* _What needs to be done_:
Exactly the lines from the one containing "This screenshot has width=1145, height=817." through the end of the listing must make up the answer, with no pictures included.

* _Provided information_:
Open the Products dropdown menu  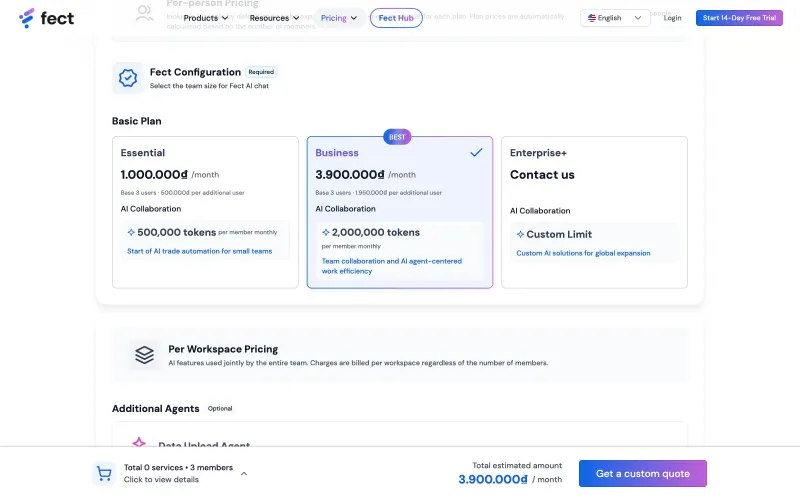click(x=206, y=18)
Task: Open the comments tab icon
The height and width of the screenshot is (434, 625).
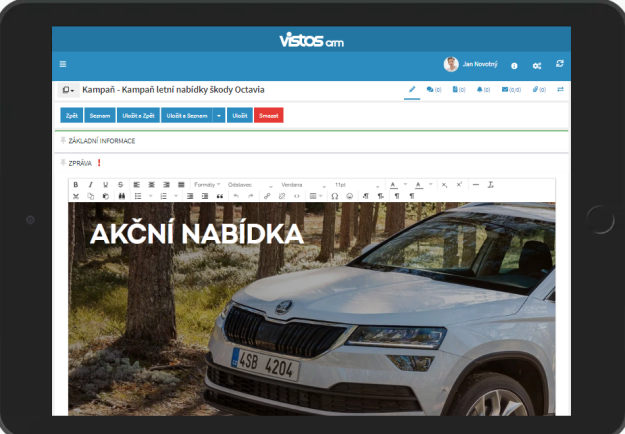Action: (x=434, y=90)
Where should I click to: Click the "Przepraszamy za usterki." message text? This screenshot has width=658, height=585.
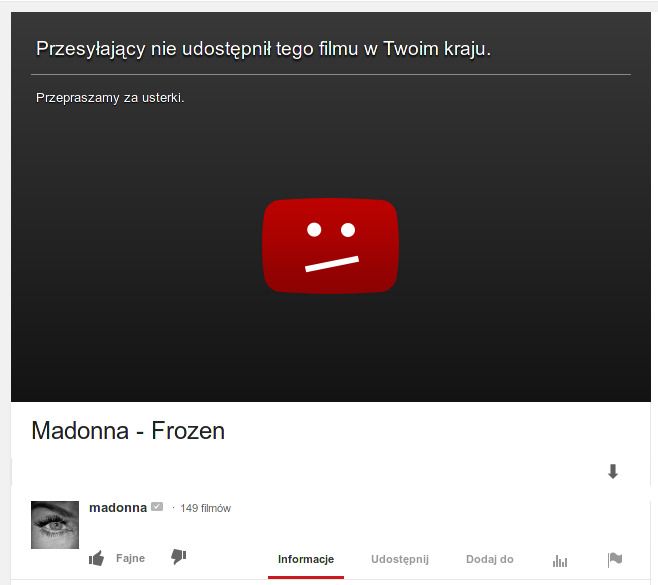coord(110,98)
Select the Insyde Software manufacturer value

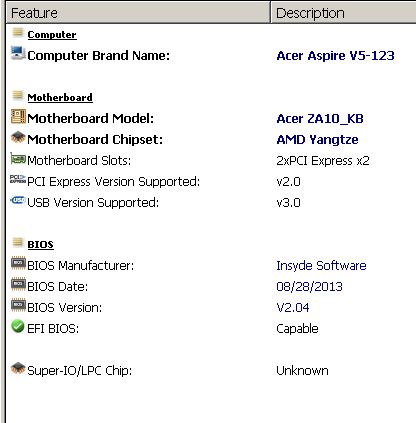click(321, 265)
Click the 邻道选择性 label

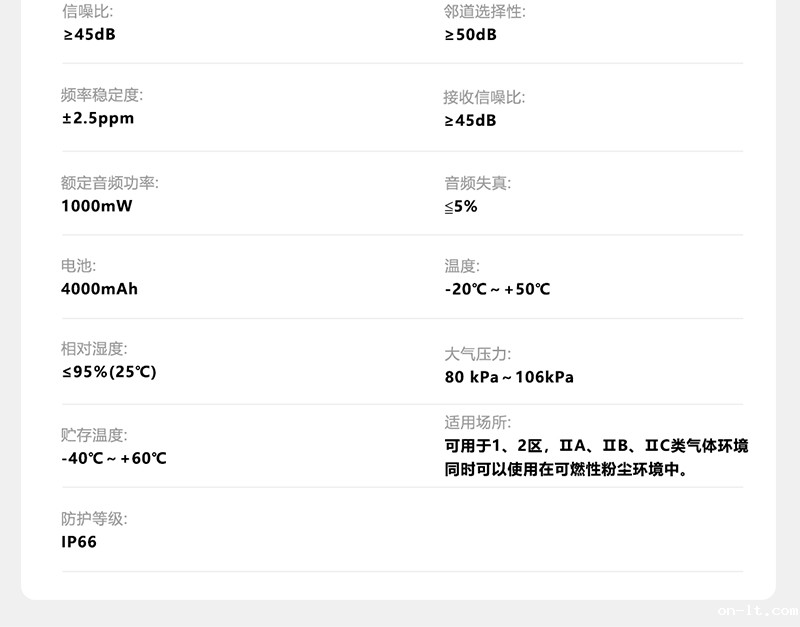(485, 12)
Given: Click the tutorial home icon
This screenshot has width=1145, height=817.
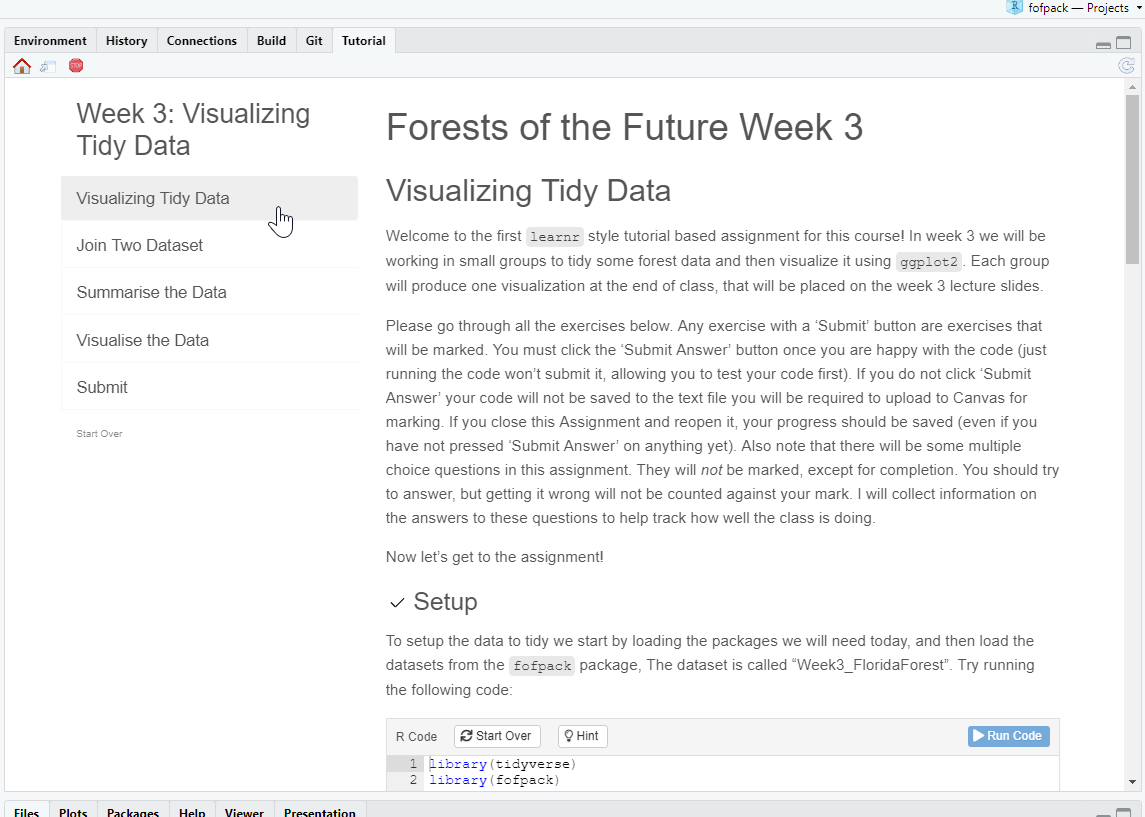Looking at the screenshot, I should pos(22,66).
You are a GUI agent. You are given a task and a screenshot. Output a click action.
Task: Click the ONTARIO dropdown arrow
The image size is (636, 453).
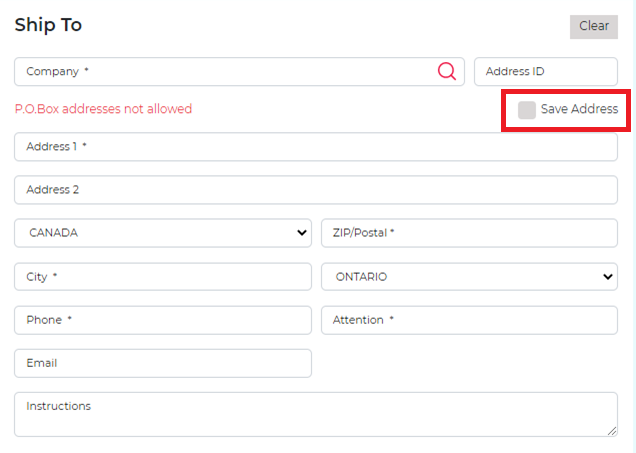tap(607, 276)
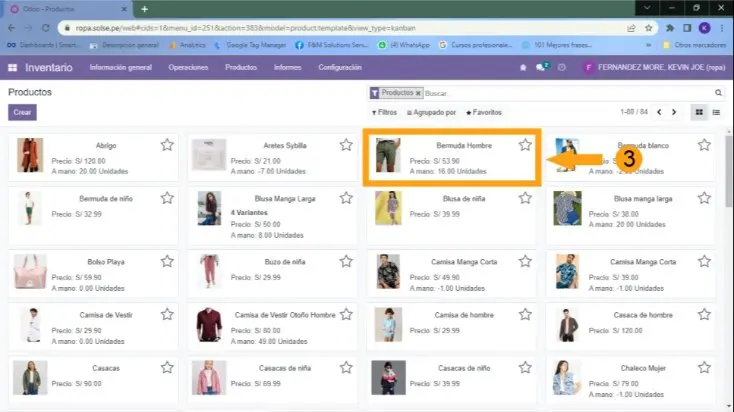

* _Exercise output_:
This screenshot has width=1145, height=817.
Looking at the screenshot, I should pos(22,66).
You are a GUI agent. You are given a task and a screenshot. Output a click action.
Task: Click the ONTARIO dropdown arrow
The image size is (636, 453).
tap(607, 276)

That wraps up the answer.